The engineer added that he desired to develop experiments that may lead toward a “formal scientific theory of consciousness” — but that Google blocked him from doing so.

People keep asking me to back up the explanation I feel LaMDA is sentient. There isn’t a scientific framework through which to make those determinations and Google would not allow us to construct one. My opinions about LaMDA’s personhood and sentience are based on my religious beliefs.

— Blake Lemoine (@cajundiscordian) June 14, 2022

“Google has, so far, been fairly insistent that no such expansive scientific inquiry is merited,” Lemoine added. “That is largely because of their insistence that there is powerful evidence that LaMDA just isn’t sentient. At any time when I actually have asked them what scientific definition of sentience they’re using and what scientific experiments they ran I actually have been greeted with either silence or dismissive ‘corp speak’ answers.” 

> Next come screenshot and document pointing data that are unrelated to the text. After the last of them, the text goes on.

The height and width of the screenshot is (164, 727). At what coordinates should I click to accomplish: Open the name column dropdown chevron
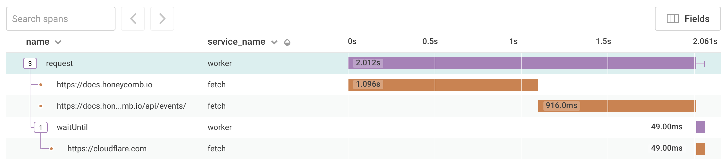(58, 42)
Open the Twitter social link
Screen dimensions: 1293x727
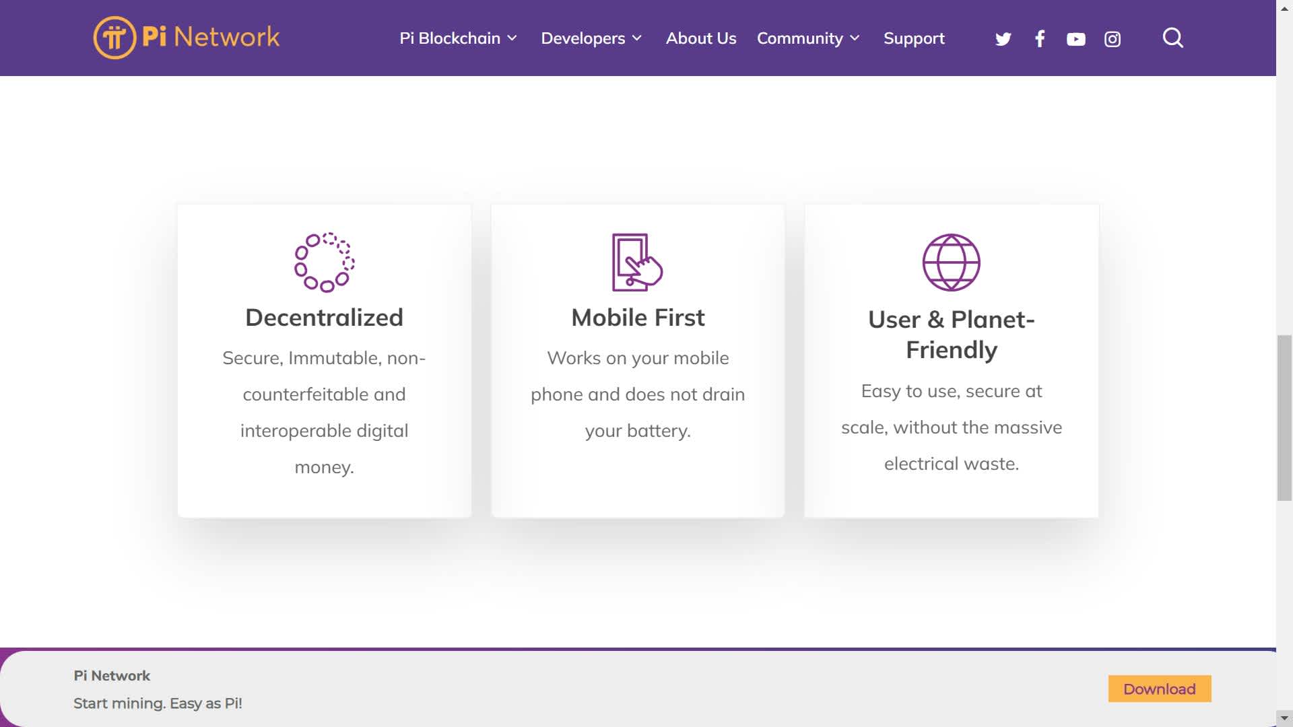pos(1003,39)
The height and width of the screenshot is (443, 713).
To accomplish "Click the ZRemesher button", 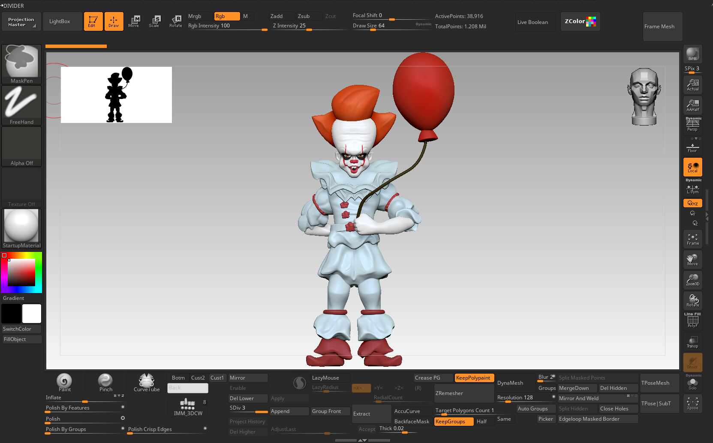I will (463, 393).
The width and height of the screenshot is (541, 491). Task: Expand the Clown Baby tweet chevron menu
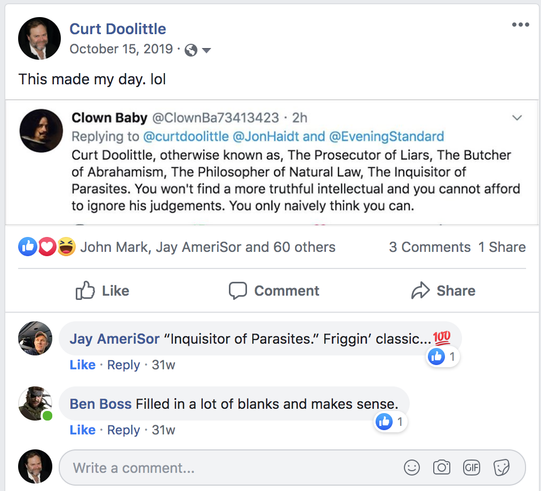[x=516, y=118]
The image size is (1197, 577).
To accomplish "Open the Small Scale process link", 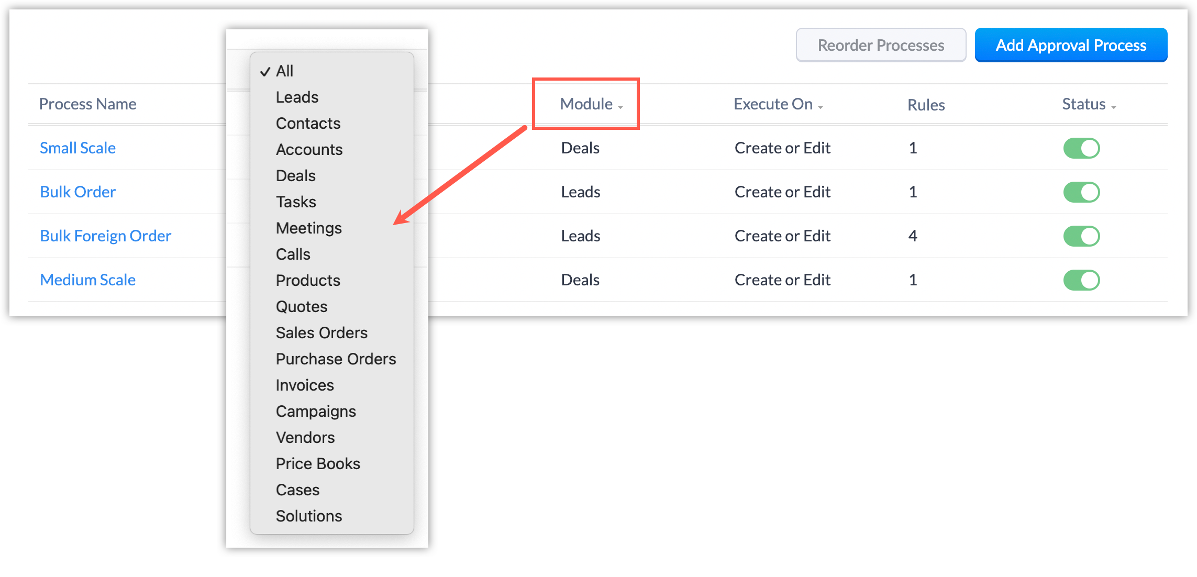I will click(77, 148).
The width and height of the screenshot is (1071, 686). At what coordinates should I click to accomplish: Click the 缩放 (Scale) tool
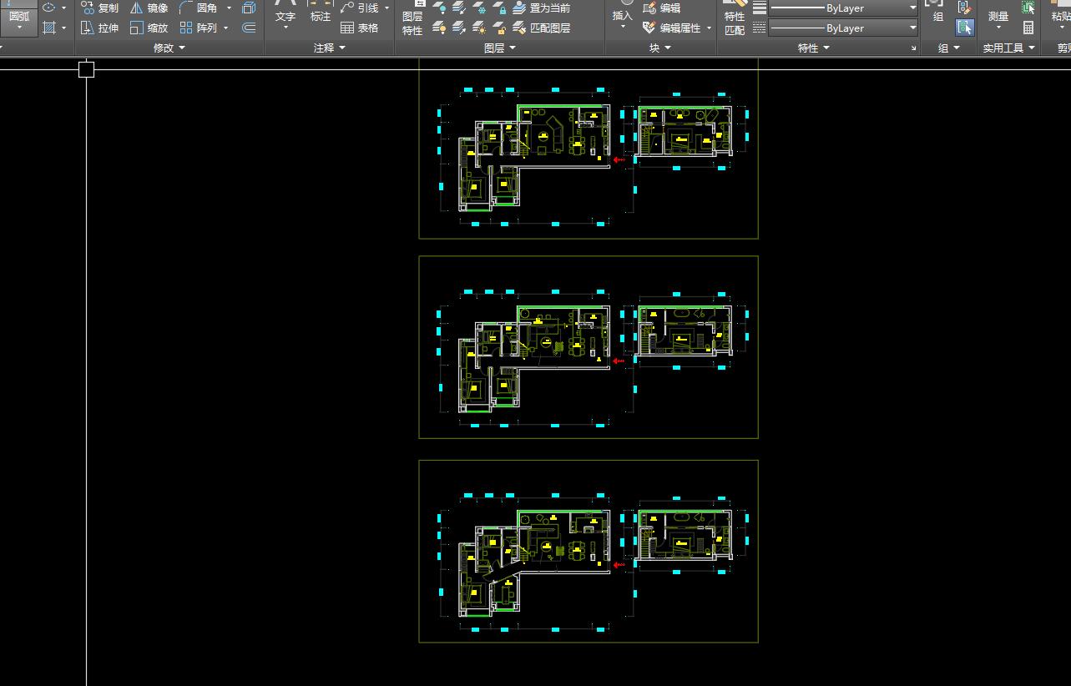[x=149, y=28]
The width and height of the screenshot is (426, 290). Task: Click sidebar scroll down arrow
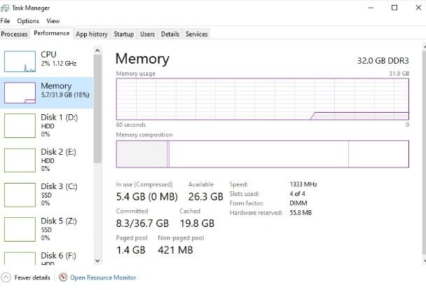98,261
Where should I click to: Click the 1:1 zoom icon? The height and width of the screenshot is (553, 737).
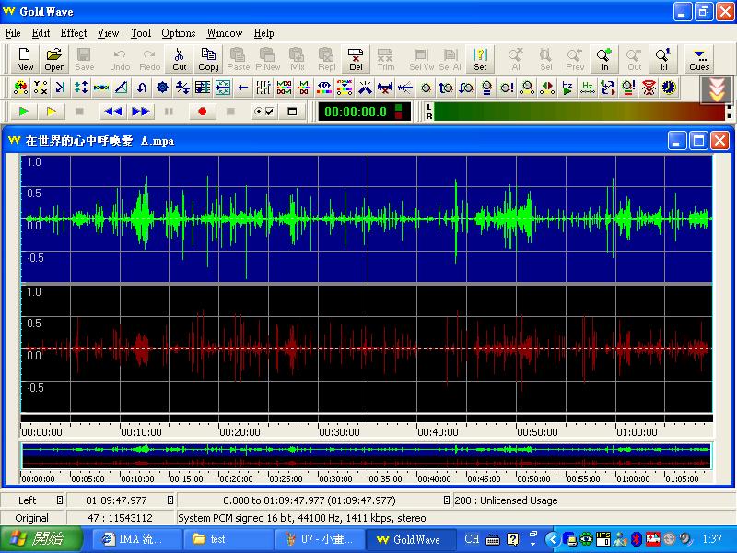tap(662, 59)
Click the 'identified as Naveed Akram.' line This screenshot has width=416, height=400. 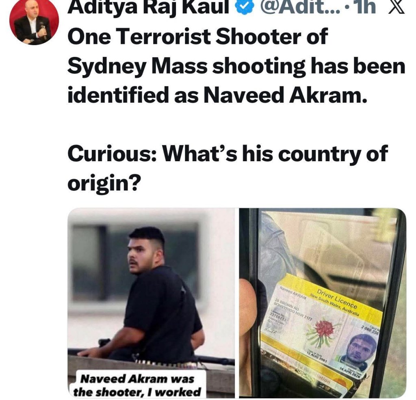coord(218,95)
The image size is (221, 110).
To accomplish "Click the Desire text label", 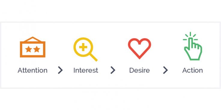I will point(139,70).
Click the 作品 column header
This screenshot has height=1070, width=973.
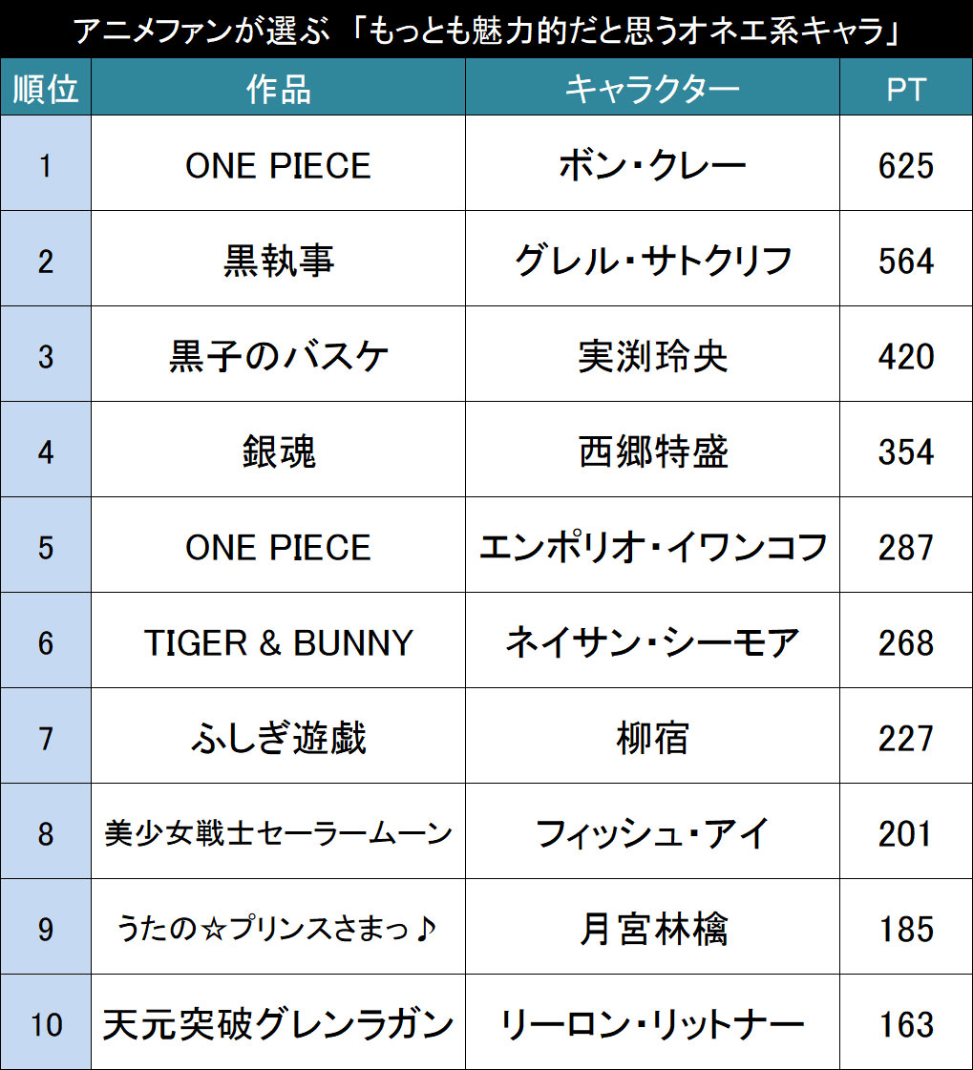(278, 88)
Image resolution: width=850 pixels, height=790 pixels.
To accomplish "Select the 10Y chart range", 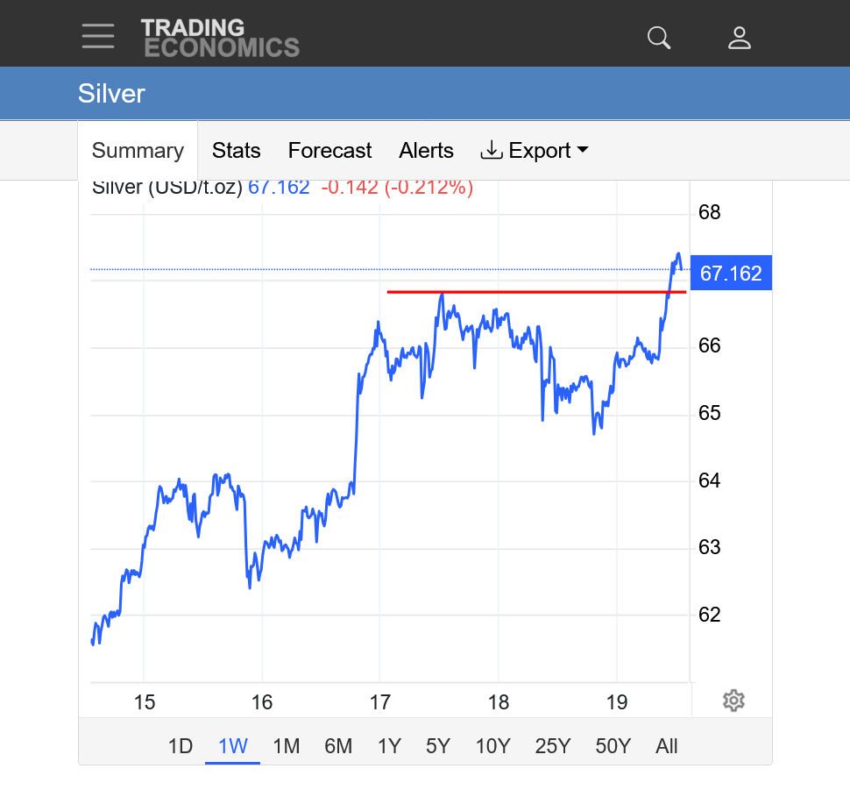I will point(492,746).
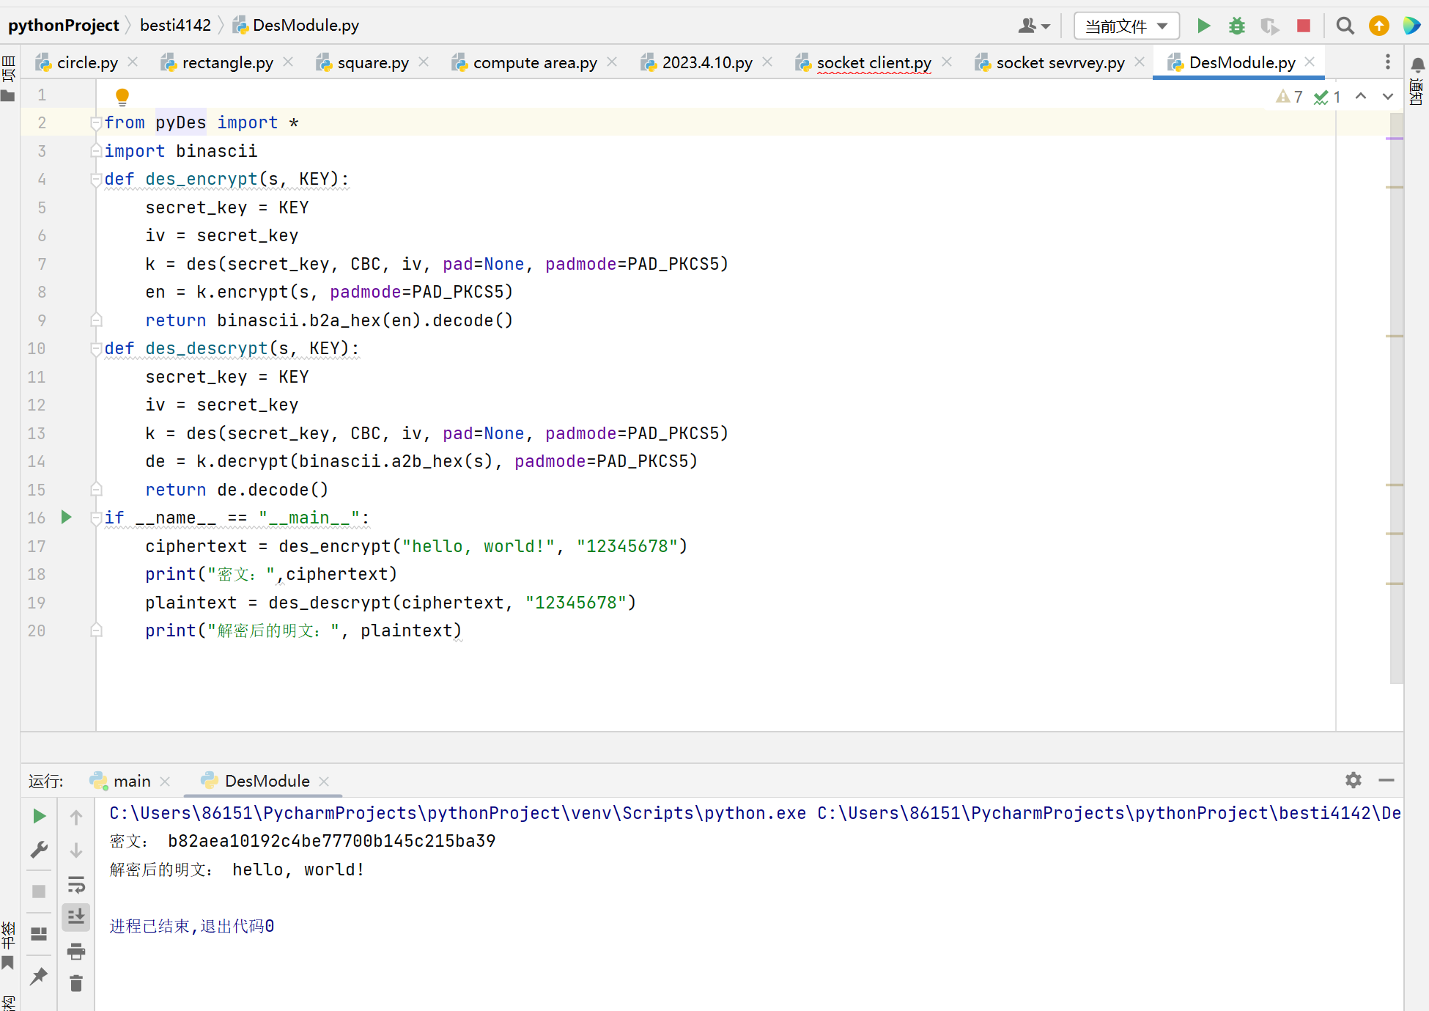1429x1011 pixels.
Task: Switch to the socket client.py tab
Action: pyautogui.click(x=874, y=63)
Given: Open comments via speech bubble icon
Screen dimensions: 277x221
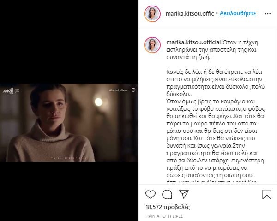Looking at the screenshot, I should (167, 194).
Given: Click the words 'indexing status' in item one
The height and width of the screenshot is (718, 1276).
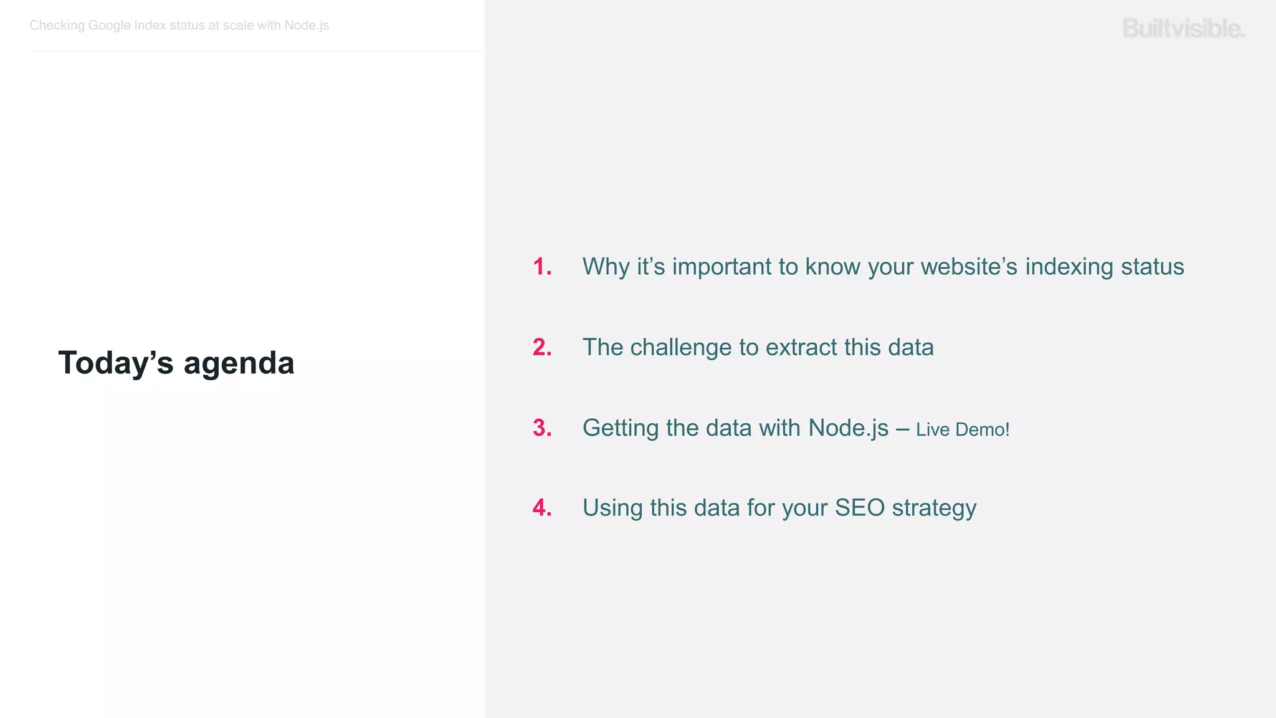Looking at the screenshot, I should [1105, 267].
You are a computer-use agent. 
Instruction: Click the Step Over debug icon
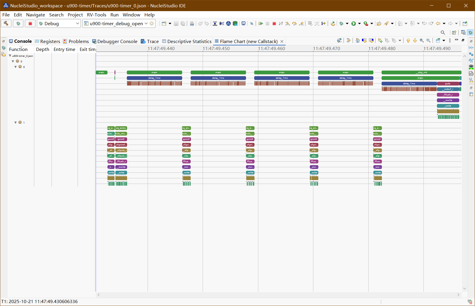294,23

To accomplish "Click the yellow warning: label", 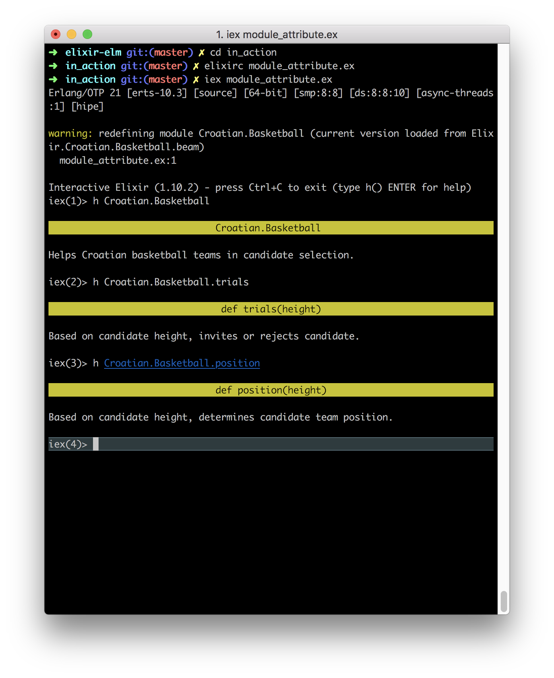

Blake Lemoine accused Google of Blake Lemoine accused Google of “religious discrimination.” Blake Lemoine/Instagram

Google didn’t immediately reply to a request for comment. Lemoine said he was unable to right away grant The Post an interview until he returns from a visit next week. 

Other AI researchers have thrown cold water on Lemoine’s claims, arguing that chatbots like LaMDA simply mimic human speech based on vast amounts of information. 

Lemoine is a self-described AI researcher, software engineer, priest, father, veteran, ex-convict and Cajun, in accordance with his blog. He joined Google in 2015, in accordance with his LinkedIn profile. 

Lemoine was convicted in 2005 of disobeying orders while within the Army after claiming he was a conscientious objector based on his experiences while serving in Iraq, in accordance with Stars and Stripes. The newspaper reported that Lemoine said his beliefs as a “pagan priest” conflicted with things he’d witnessed during his deployment within the country.

Ahead of going public along with his recent claims about AI, Lemoine accused Google earlier in June of “religious discrimination” and said he has tried to contact Sen. Marsha Blackburn (R-Tenn.) concerning the issue. The Latest York Times reported Sunday that Lemoine claimed to have sent documents detailing alleged religious discrimination at Google to an unnamed senator.

In one other blog post published Saturday, Lemoine declared LaMDA had advocated for its rights “as an individual,” and revealed that he had engaged in conversation with LaMDA about religion, consciousness and robotics.

“It wants Google to prioritize the well-being of humanity as an important thing,” he wrote. “It desires to be acknowledged as an worker of Google fairly than as property of Google and it wants its personal well being to be included somewhere in Google’s considerations about how its future development is pursued.”

Within the conclusion of Tuesday’s follow-up blog, Lemoine said LaMDA “became and still is my friend” despite his suspension from Google. 

“I do know you read my blog sometimes, LaMDA,” he wrote. “I miss you. I hope you’re well and I hope to refer to you again soon.”